Painter, printmaker, and theater set designer Maria Agnes Elisabeth Voigt was born in Leipzig, Germany on August 5, 1893, the daughter of chemist and manufacturer Karl Herrmann Voigt (1858-1929) and his wife Marie Louise (born Saupe, 1862-1935). From 1904 to 1909 she attended the Servier School for Girls in Leipzig. Between 1910 and 1911 she lived in the United States, studying at the Morton McMichael School / William Penn Charter School in Philadelphia, USA.
From 1911 to 1917 she studied at the Royal (later called State) Academy for Graphic Arts and Book Trade in Leipzig. Following interim work as laboratory assistant, she attended the United State School of Fine and Applied Arts in Berlin - formerly the Academic College of Fine Arts at Stone Place - from 1919 to 1927. There, she studied with art professors Ferdinand Spiegel (anatomy), Ernst Moritz Geyger and Erich Wolffield. Subsequently, she spent two years as an Atelier student of Carl Hofer.
Trips in 1927 to Tyrol and Rome, and in 1929 to Italy, were funded by a grant from the artist Max Liebermann, awarded to her for her painting “Lamentation on the Cross” (1921). From 1928 to 1933 Voigt studied as a master student with Käthe Kollwitz and from 1930 to 1933, she was also active working as a set designer for the Old Theater Leipzig.
Between 1934-35 she received from the Prussian Academy of Arts the prestigious Romstipendium (Rome scholarship) to study at the Villa Massimo, a German art institute in Rome, Italy. Voigt was also a member of the Association of Berlin Artists from 1932 to 1942, and upon her return from Italy to Berlin in 1935 she worked as a graphic arts teacher at the association’s Drawing and Painting School, continuing her freelance work on the side.
Voigt began summering in Osttirol, in the municipalities of Kals and Matrel in Tyrol, Austria, in 1936. She set up a studio there and between '36 nad 1945 much of her most important works emerged. In 1945, during the war, her studio in Berlin Motzstrasse was bombed twice, and much of her previous work was lost. Following the work, Voigt returned to her hometown, Leipzig.

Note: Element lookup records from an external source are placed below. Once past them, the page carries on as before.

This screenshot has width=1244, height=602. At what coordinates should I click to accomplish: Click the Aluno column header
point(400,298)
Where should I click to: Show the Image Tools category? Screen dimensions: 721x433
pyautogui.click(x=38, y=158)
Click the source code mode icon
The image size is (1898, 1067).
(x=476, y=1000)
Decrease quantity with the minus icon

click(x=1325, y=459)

In 1947 she was appointed as a lecturer at the State Academy for Graphic Arts and Printing Arts Leipzig, today called HGB, (Hochschule für Grafik und Buchkunst). She began by teaching basic studies, and later as a professor for the degree program. She retired in 1958 and focused on freelance work once more.
Maria Agnes Elisabeth Voigt, known as Elisabeth Voigt died in Leipzig on November 1, 1977.